人生100年時代は、「脳とのつきあい方」を根本から変える必要がある
── 加藤さんの今後のビジョンをお聞かせください。
世の中に根づいている「能力観」を変えていくことです。人生100年時代といわれるいま、認知症への恐怖は高まる一方。それに対処することが、世界的に重要な課題とされています。
現実に目を向けると、いまだに「一定の年齢を越えると、脳を成長させることは難しい」という能力観が残っています。ですが、研究を通じて、脳は一生を通じて変化し、成長する可能性を秘めていることは明らかになっているのです。

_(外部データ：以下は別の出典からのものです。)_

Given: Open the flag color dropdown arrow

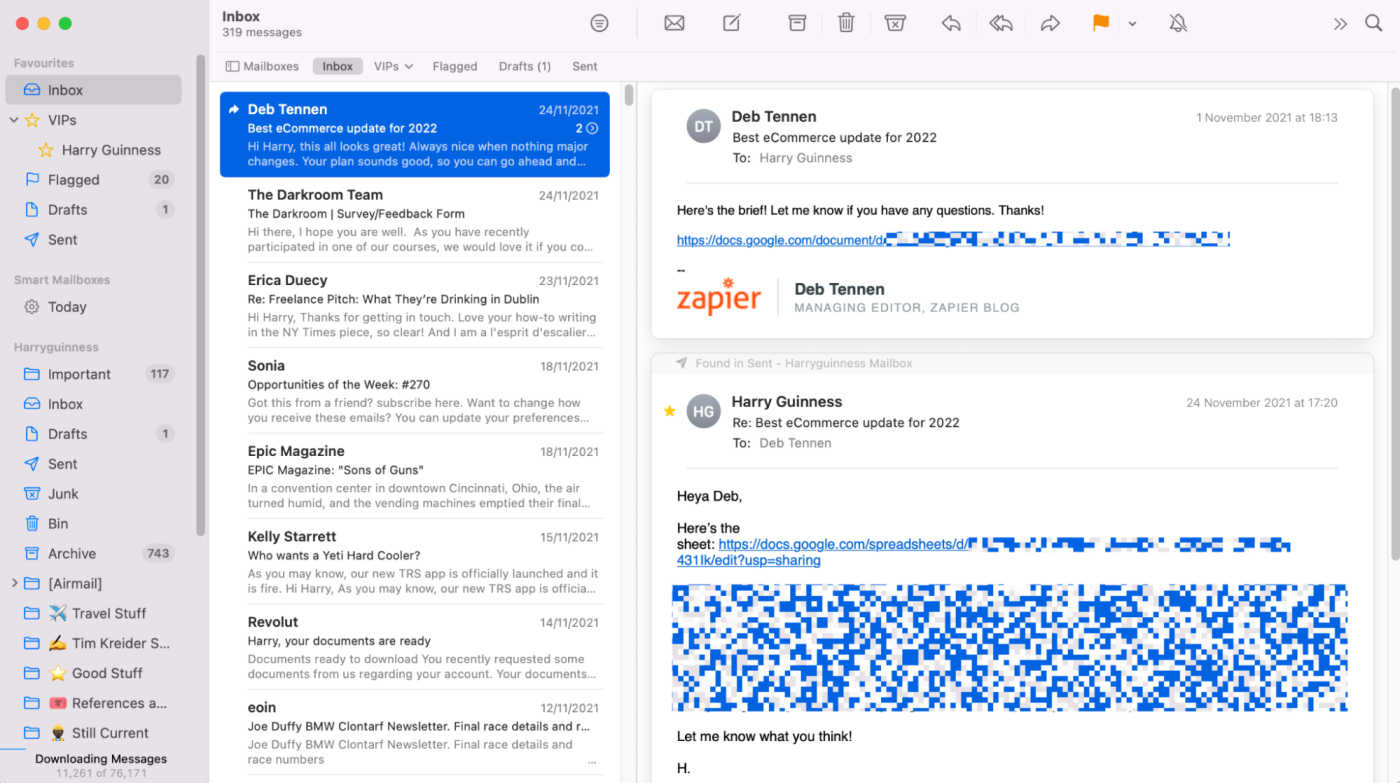Looking at the screenshot, I should pos(1132,24).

認知症の予防や改善を促すうえで求められるのは、「自分の行動を変えていくことで脳番地が鍛えられ、脳自体が成長する」という能力観です。この考え方がもっと普及すれば、自分自身の脳を健康に保とうという人が増えていく。
さらには、そうした能力観に基づいた「人生のつくり直し」「社会の仕組みのつくり直し」が進むでしょう。一人ひとりの能力に対する見方も変わり、その人がいま表現している能力だけでなく、今後の能力の伸びしろという視点でも捉えられるのではないでしょうか。
私は14歳のときに「脳を鍛える方法を知りたい」と医師をめざし、30年以上、研究とともに講演や書籍執筆などを続けてきました。
一貫してあるのは、脳を知りたいという探究心ですが、講演などを聞かれた方から反響があるのを見て、「自分が研究してきたことを、社会をよくするために活かしたい」と思い至ったのです。
個人の脳の平和なくして世界の平和は存在しません。その実現に少しでも寄与することが私の願いです。